**Aim of the task**
Retype, word for word, every line of the records below starting at the one that contains "This screenshot has height=302, width=1435." and ending at the one that contains "This screenshot has height=220, width=333."; include both of those lines and nothing more.

[Dataset records]
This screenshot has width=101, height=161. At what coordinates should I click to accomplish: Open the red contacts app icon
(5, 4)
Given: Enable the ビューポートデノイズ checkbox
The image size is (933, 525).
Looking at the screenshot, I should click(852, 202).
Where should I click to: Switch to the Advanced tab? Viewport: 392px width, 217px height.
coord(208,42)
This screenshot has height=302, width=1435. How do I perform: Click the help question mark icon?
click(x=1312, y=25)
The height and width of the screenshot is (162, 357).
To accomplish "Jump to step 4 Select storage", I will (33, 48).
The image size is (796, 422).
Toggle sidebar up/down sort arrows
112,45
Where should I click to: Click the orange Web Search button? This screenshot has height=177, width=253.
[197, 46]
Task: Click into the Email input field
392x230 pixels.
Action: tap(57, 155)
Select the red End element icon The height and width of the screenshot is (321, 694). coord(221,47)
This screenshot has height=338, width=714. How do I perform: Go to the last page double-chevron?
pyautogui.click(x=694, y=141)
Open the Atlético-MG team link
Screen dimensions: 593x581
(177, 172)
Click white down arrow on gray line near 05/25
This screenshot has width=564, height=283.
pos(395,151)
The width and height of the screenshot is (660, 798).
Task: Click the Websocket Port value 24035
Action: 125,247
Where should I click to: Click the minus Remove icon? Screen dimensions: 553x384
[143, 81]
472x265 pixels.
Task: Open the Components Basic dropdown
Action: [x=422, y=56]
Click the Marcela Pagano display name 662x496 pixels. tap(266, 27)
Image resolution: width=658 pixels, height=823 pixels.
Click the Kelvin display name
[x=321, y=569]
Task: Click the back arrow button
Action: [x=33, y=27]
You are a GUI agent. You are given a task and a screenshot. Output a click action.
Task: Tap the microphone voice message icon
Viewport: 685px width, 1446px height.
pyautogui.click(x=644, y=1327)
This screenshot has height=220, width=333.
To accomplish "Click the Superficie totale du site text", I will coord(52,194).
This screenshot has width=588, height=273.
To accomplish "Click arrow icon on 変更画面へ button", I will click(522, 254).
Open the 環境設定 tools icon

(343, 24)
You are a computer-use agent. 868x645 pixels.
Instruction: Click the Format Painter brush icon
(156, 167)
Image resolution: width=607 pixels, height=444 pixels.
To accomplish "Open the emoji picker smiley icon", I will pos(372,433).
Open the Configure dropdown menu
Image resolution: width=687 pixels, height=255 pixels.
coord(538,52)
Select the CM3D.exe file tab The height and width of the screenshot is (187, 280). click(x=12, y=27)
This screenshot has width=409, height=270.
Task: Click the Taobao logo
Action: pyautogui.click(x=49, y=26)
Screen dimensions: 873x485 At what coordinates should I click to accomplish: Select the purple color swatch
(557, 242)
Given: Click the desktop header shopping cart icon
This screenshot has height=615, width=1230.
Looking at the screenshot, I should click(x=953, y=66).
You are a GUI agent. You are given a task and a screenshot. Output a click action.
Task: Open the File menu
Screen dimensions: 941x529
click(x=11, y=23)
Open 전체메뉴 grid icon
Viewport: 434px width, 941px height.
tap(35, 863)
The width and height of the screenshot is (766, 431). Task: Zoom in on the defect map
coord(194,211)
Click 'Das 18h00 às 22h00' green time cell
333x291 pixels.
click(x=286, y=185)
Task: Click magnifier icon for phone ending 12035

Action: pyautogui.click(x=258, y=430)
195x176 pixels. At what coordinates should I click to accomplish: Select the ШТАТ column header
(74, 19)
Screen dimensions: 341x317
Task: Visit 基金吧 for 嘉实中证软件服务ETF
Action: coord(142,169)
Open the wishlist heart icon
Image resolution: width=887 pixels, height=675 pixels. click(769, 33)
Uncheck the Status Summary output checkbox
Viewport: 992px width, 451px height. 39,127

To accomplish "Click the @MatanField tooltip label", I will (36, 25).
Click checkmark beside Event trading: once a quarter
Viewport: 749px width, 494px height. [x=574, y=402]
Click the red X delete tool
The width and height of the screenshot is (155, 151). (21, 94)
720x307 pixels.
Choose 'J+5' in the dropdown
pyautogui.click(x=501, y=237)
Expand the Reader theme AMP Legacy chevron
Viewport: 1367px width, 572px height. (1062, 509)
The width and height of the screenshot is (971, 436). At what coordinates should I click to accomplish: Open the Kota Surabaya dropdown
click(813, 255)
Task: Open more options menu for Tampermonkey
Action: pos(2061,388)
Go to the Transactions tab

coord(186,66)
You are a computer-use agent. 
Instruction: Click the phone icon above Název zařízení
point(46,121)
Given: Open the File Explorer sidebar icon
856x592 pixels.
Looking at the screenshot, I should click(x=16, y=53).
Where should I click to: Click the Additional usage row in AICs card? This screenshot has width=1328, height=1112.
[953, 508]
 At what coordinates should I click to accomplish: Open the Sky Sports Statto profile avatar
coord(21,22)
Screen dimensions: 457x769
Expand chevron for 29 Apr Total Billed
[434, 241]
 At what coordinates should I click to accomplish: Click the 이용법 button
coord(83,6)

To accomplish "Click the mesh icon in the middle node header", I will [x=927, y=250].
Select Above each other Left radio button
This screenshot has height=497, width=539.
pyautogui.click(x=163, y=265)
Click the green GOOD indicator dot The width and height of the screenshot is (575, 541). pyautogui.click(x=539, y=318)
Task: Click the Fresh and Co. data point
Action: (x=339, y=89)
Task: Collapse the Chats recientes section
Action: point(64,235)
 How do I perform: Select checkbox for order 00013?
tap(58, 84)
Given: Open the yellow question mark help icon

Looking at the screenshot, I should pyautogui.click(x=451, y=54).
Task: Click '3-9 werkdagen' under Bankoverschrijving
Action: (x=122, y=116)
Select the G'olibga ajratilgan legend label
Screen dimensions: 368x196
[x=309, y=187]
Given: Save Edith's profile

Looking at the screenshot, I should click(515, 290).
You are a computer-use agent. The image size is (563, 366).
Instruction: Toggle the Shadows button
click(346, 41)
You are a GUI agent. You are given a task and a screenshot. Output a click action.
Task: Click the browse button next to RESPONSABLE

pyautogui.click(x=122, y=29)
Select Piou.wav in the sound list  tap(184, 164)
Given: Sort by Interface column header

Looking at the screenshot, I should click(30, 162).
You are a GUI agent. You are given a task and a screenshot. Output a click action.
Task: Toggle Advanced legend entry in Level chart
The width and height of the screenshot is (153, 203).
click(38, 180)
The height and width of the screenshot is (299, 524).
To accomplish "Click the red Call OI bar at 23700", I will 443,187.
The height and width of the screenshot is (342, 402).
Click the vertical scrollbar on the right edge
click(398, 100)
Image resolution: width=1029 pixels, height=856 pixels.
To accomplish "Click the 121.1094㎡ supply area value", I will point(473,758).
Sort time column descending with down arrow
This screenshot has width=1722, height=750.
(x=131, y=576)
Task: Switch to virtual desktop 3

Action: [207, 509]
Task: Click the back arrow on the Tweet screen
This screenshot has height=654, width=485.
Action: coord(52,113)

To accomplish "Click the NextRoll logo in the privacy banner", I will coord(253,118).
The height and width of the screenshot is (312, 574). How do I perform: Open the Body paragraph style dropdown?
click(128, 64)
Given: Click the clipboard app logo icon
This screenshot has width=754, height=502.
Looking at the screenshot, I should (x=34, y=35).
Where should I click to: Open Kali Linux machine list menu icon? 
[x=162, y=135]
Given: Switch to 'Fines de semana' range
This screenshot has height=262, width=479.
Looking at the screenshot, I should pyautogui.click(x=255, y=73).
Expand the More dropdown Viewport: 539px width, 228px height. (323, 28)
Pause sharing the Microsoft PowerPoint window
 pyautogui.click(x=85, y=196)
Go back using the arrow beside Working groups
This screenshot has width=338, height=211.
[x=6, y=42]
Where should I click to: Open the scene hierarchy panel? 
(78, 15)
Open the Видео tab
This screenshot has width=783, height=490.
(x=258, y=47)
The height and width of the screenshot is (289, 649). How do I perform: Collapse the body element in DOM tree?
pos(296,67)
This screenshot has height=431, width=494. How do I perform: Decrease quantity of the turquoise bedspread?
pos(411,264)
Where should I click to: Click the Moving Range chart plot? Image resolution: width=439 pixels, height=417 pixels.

**Your response**
This screenshot has height=302, width=1435. How do I perform: Click the help question mark icon?
click(x=1312, y=25)
The height and width of the screenshot is (162, 357).
To accomplish "Jump to step 4 Select storage", I will (33, 48).
The image size is (796, 422).
Toggle sidebar up/down sort arrows
112,45
Where should I click to: Click the orange Web Search button? This screenshot has height=177, width=253.
[197, 46]
Task: Click into the Email input field
392x230 pixels.
Action: tap(57, 155)
Select the red End element icon The height and width of the screenshot is (321, 694). coord(221,47)
This screenshot has height=338, width=714. How do I perform: Go to the last page double-chevron?
pyautogui.click(x=694, y=141)
Open the Atlético-MG team link
Screen dimensions: 593x581
(177, 172)
Click white down arrow on gray line near 05/25
This screenshot has width=564, height=283.
pos(395,151)
The width and height of the screenshot is (660, 798).
Task: Click the Websocket Port value 24035
Action: 125,247
Where should I click to: Click the minus Remove icon? Screen dimensions: 553x384
[143, 81]
472x265 pixels.
Task: Open the Components Basic dropdown
Action: [x=422, y=56]
Click the Marcela Pagano display name 662x496 pixels. tap(266, 27)
Image resolution: width=658 pixels, height=823 pixels.
Click the Kelvin display name
[x=321, y=569]
Task: Click the back arrow button
Action: [x=33, y=27]
You are a GUI agent. You are given a task and a screenshot. Output a click action.
Task: Tap the microphone voice message icon
Viewport: 685px width, 1446px height.
pyautogui.click(x=644, y=1327)
This screenshot has height=220, width=333.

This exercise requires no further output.